The listing is to be reproduced in full, with no character altered.

* _Data for this task_:
# # #

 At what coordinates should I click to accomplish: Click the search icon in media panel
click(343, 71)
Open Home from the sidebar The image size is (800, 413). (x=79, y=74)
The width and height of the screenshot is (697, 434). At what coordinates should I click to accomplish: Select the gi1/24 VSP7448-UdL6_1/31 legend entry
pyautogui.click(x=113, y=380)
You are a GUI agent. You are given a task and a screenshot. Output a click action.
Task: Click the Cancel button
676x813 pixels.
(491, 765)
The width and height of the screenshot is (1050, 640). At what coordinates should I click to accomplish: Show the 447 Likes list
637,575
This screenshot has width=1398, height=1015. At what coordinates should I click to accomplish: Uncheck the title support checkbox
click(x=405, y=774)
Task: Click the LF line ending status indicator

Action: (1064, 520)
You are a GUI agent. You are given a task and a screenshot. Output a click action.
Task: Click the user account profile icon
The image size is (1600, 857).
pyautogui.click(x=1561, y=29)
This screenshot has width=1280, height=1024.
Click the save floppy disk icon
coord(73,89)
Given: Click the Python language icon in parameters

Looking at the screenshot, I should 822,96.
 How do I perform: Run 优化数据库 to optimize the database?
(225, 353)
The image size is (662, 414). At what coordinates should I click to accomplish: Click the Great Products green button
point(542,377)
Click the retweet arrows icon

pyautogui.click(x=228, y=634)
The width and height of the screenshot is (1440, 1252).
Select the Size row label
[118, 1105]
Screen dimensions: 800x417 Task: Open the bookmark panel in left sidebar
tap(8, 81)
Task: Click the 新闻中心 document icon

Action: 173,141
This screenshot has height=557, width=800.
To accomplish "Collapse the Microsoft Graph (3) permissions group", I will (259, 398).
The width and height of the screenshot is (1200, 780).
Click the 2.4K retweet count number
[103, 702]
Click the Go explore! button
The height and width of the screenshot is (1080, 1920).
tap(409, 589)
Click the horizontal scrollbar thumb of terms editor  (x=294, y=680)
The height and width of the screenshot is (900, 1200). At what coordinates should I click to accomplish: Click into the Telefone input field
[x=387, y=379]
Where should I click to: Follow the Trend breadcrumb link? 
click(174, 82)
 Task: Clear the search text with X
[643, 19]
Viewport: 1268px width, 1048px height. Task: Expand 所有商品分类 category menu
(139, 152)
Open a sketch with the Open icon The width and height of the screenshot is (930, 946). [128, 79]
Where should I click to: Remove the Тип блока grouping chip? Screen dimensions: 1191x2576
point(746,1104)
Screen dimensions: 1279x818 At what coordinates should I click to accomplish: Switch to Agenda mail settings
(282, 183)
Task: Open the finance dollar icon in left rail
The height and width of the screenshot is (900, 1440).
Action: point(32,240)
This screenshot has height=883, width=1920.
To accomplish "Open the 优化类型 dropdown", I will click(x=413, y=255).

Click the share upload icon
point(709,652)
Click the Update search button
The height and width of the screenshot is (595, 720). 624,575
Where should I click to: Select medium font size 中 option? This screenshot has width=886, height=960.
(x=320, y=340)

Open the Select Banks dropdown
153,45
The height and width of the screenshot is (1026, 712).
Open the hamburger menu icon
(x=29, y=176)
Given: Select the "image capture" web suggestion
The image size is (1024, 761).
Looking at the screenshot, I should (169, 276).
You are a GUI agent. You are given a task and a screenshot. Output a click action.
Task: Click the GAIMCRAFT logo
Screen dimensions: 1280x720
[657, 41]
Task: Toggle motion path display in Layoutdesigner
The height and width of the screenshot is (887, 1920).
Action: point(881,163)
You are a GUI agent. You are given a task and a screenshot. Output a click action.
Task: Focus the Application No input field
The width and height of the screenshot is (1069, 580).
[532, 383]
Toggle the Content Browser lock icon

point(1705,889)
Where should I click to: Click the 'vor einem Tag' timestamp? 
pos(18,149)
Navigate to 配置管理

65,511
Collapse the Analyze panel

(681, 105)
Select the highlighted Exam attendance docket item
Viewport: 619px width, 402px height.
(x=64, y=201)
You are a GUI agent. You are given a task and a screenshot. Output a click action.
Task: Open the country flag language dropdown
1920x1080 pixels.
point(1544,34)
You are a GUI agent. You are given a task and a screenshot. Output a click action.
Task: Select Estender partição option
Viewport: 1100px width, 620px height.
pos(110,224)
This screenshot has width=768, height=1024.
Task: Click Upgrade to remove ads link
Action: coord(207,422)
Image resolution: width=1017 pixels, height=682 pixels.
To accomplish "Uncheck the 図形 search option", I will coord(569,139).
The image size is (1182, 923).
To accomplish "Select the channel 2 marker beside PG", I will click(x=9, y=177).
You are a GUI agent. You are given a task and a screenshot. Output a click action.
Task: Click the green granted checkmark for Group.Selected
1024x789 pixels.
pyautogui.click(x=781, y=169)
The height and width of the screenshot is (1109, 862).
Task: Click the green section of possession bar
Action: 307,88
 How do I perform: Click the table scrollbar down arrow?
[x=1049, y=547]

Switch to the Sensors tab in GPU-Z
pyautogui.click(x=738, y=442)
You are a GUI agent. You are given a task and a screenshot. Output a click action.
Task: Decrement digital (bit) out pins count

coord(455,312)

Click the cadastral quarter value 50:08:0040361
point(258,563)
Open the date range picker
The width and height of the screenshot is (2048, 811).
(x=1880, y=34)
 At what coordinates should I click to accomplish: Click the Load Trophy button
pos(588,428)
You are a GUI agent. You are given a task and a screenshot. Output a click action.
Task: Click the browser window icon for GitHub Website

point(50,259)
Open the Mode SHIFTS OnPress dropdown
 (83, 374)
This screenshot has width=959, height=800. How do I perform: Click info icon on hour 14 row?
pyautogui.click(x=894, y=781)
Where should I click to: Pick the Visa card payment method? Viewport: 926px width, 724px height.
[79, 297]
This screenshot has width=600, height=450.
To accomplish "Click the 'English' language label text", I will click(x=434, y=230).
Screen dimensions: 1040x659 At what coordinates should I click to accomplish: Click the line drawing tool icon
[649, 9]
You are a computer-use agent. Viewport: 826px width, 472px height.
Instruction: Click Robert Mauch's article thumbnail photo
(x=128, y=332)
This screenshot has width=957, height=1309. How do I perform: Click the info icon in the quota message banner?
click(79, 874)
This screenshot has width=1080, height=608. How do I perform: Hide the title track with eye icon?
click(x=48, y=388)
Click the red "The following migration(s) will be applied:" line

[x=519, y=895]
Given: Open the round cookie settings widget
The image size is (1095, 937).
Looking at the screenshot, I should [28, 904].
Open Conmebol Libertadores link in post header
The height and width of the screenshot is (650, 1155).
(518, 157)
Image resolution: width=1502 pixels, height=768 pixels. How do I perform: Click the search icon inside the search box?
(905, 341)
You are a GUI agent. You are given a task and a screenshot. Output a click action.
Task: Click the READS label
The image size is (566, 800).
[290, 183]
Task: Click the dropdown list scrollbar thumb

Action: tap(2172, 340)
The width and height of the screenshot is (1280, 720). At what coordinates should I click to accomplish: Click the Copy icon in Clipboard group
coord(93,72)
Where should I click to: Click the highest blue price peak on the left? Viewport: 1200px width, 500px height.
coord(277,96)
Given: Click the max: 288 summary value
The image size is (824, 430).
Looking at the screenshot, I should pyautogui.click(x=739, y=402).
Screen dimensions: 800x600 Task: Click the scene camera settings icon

# # #

* _Problem solution_:
 At what coordinates should I click to accomplish: Click the search icon in media panel
click(343, 71)
Open Home from the sidebar The image size is (800, 413). (x=79, y=74)
The width and height of the screenshot is (697, 434). At what coordinates should I click to accomplish: Select the gi1/24 VSP7448-UdL6_1/31 legend entry
pyautogui.click(x=113, y=380)
You are a GUI agent. You are given a task and a screenshot. Output a click action.
Task: Click the Cancel button
676x813 pixels.
(491, 765)
The width and height of the screenshot is (1050, 640). At what coordinates should I click to accomplish: Show the 447 Likes list
637,575
This screenshot has width=1398, height=1015. At what coordinates should I click to accomplish: Uncheck the title support checkbox
click(x=405, y=774)
Task: Click the LF line ending status indicator

Action: (1064, 520)
You are a GUI agent. You are given a task and a screenshot. Output a click action.
Task: Click the user account profile icon
The image size is (1600, 857).
pyautogui.click(x=1561, y=29)
This screenshot has width=1280, height=1024.
Click the save floppy disk icon
coord(73,89)
Given: Click the Python language icon in parameters

Looking at the screenshot, I should 822,96.
 How do I perform: Run 优化数据库 to optimize the database?
(225, 353)
The image size is (662, 414). At what coordinates should I click to accomplish: Click the Great Products green button
point(542,377)
Click the retweet arrows icon

pyautogui.click(x=228, y=634)
The width and height of the screenshot is (1440, 1252).
Select the Size row label
[118, 1105]
Screen dimensions: 800x417 Task: Open the bookmark panel in left sidebar
tap(8, 81)
Task: Click the 新闻中心 document icon

Action: 173,141
This screenshot has height=557, width=800.
To accomplish "Collapse the Microsoft Graph (3) permissions group", I will (259, 398).
The width and height of the screenshot is (1200, 780).
Click the 2.4K retweet count number
[103, 702]
Click the Go explore! button
The height and width of the screenshot is (1080, 1920).
tap(409, 589)
Click the horizontal scrollbar thumb of terms editor  (x=294, y=680)
The height and width of the screenshot is (900, 1200). At what coordinates should I click to accomplish: Click into the Telefone input field
[x=387, y=379]
Where should I click to: Follow the Trend breadcrumb link? 
click(174, 82)
 Task: Clear the search text with X
[643, 19]
Viewport: 1268px width, 1048px height. Task: Expand 所有商品分类 category menu
(139, 152)
Open a sketch with the Open icon The width and height of the screenshot is (930, 946). [128, 79]
Where should I click to: Remove the Тип блока grouping chip? Screen dimensions: 1191x2576
point(746,1104)
Screen dimensions: 1279x818 At what coordinates should I click to accomplish: Switch to Agenda mail settings
(282, 183)
Task: Open the finance dollar icon in left rail
The height and width of the screenshot is (900, 1440).
Action: point(32,240)
This screenshot has height=883, width=1920.
To accomplish "Open the 优化类型 dropdown", I will click(x=413, y=255).

Click the share upload icon
point(709,652)
Click the Update search button
The height and width of the screenshot is (595, 720). 624,575
Where should I click to: Select medium font size 中 option? This screenshot has width=886, height=960.
(x=320, y=340)

Open the Select Banks dropdown
153,45
The height and width of the screenshot is (1026, 712).
Open the hamburger menu icon
(x=29, y=176)
Given: Select the "image capture" web suggestion
The image size is (1024, 761).
Looking at the screenshot, I should (169, 276).
You are a GUI agent. You are given a task and a screenshot. Output a click action.
Task: Click the GAIMCRAFT logo
Screen dimensions: 1280x720
[657, 41]
Task: Toggle motion path display in Layoutdesigner
The height and width of the screenshot is (887, 1920).
Action: point(881,163)
You are a GUI agent. You are given a task and a screenshot. Output a click action.
Task: Focus the Application No input field
The width and height of the screenshot is (1069, 580).
[532, 383]
Toggle the Content Browser lock icon

point(1705,889)
Where should I click to: Click the 'vor einem Tag' timestamp? 
pos(18,149)
Navigate to 配置管理

65,511
Collapse the Analyze panel

(681, 105)
Select the highlighted Exam attendance docket item
Viewport: 619px width, 402px height.
(x=64, y=201)
You are a GUI agent. You are given a task and a screenshot. Output a click action.
Task: Open the country flag language dropdown
1920x1080 pixels.
point(1544,34)
You are a GUI agent. You are given a task and a screenshot. Output a click action.
Task: Select Estender partição option
Viewport: 1100px width, 620px height.
pos(110,224)
This screenshot has width=768, height=1024.
Task: Click Upgrade to remove ads link
Action: coord(207,422)
Image resolution: width=1017 pixels, height=682 pixels.
To accomplish "Uncheck the 図形 search option", I will coord(569,139).
The image size is (1182, 923).
To accomplish "Select the channel 2 marker beside PG", I will click(x=9, y=177).
You are a GUI agent. You are given a task and a screenshot. Output a click action.
Task: Click the green granted checkmark for Group.Selected
1024x789 pixels.
pyautogui.click(x=781, y=169)
The height and width of the screenshot is (1109, 862).
Task: Click the green section of possession bar
Action: 307,88
 How do I perform: Click the table scrollbar down arrow?
[x=1049, y=547]

Switch to the Sensors tab in GPU-Z
pyautogui.click(x=738, y=442)
You are a GUI agent. You are given a task and a screenshot. Output a click action.
Task: Decrement digital (bit) out pins count

coord(455,312)

Click the cadastral quarter value 50:08:0040361
point(258,563)
Open the date range picker
The width and height of the screenshot is (2048, 811).
(x=1880, y=34)
 At what coordinates should I click to accomplish: Click the Load Trophy button
pos(588,428)
You are a GUI agent. You are given a task and a screenshot. Output a click action.
Task: Click the browser window icon for GitHub Website

point(50,259)
Open the Mode SHIFTS OnPress dropdown
 (83, 374)
This screenshot has width=959, height=800. How do I perform: Click info icon on hour 14 row?
pyautogui.click(x=894, y=781)
Where should I click to: Pick the Visa card payment method? Viewport: 926px width, 724px height.
[79, 297]
This screenshot has width=600, height=450.
To accomplish "Click the 'English' language label text", I will click(x=434, y=230).
Screen dimensions: 1040x659 At what coordinates should I click to accomplish: Click the line drawing tool icon
[649, 9]
You are a computer-use agent. Viewport: 826px width, 472px height.
Instruction: Click Robert Mauch's article thumbnail photo
(x=128, y=332)
This screenshot has width=957, height=1309. How do I perform: Click the info icon in the quota message banner?
click(79, 874)
This screenshot has width=1080, height=608. How do I perform: Hide the title track with eye icon?
click(x=48, y=388)
Click the red "The following migration(s) will be applied:" line

[x=519, y=895]
Given: Open the round cookie settings widget
The image size is (1095, 937).
Looking at the screenshot, I should [28, 904].
Open Conmebol Libertadores link in post header
The height and width of the screenshot is (650, 1155).
(518, 157)
Image resolution: width=1502 pixels, height=768 pixels. How do I perform: Click the search icon inside the search box?
(905, 341)
You are a GUI agent. You are given a task and a screenshot. Output a click action.
Task: Click the READS label
The image size is (566, 800).
[290, 183]
Task: Click the dropdown list scrollbar thumb

Action: tap(2172, 340)
The width and height of the screenshot is (1280, 720). At what coordinates should I click to accomplish: Click the Copy icon in Clipboard group
coord(93,72)
Where should I click to: Click the highest blue price peak on the left? Viewport: 1200px width, 500px height.
coord(277,96)
Given: Click the max: 288 summary value
The image size is (824, 430).
Looking at the screenshot, I should pyautogui.click(x=739, y=402).
Screen dimensions: 800x600 Task: Click the scene camera settings icon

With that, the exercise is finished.